Umberto Germano (born 22 April 1992) is an Italian footballer who plays as a defender for  club Triestina.

Club career

Early career
Born in Cigliano, Piedmont, Germano was signed by Canavese from BarcanovaSalus in 2007. On 31 July 2008 he was signed by Juventus F.C. in a definitive deal. He was the member of the under-17 football team in 2008–09 season. In the next season he was a member of the reserve B - Berretti. He was a player for Juve in 2010 , scoring once against Cremonese. Germano also played for reserve A occasionally.

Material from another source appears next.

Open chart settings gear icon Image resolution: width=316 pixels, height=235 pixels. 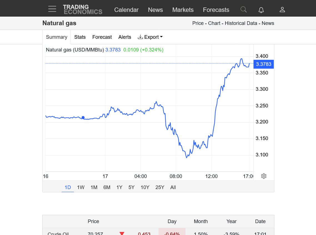coord(264,176)
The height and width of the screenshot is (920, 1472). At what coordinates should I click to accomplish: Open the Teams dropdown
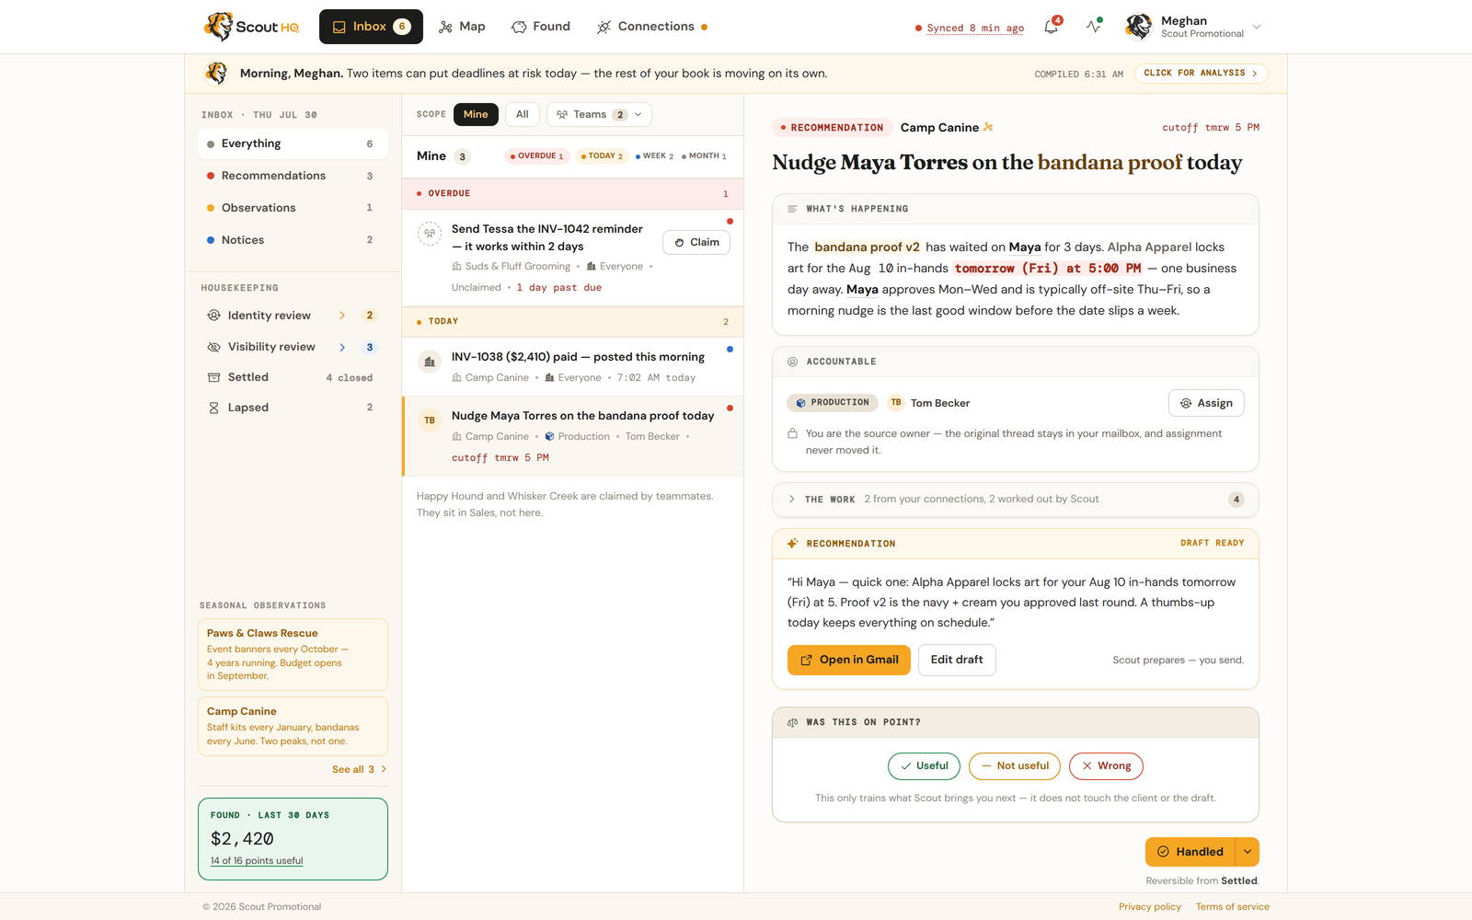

Germano was a player for Canavese in 2010–11 Lega Pro Seconda Divisione, as well as for their reserve team. He also returned to Juventus "Primavera" reserve team in May 2011.

Pro Vercelli
In July 2011 Germano was signed by another Piedmontese club Pro Vercelli. The club won the playoffs of 2011–12 Lega Pro Prima Divisione and promoted to Serie B after half a century wait. He also played once for the representative team of Lega Pro against San Marino in June 2012. Pro Vercelli finished as the 21st of 2012–13 Serie B and relegated back to the third division. On 24 August 2013 Germano was signed by Lanciano in a temporary deal, fellow Serie B struggler of last season which finished just above the relegated teams as the 18th. As part of the deal, Vincenzo Pepe left for Vercelli definitely.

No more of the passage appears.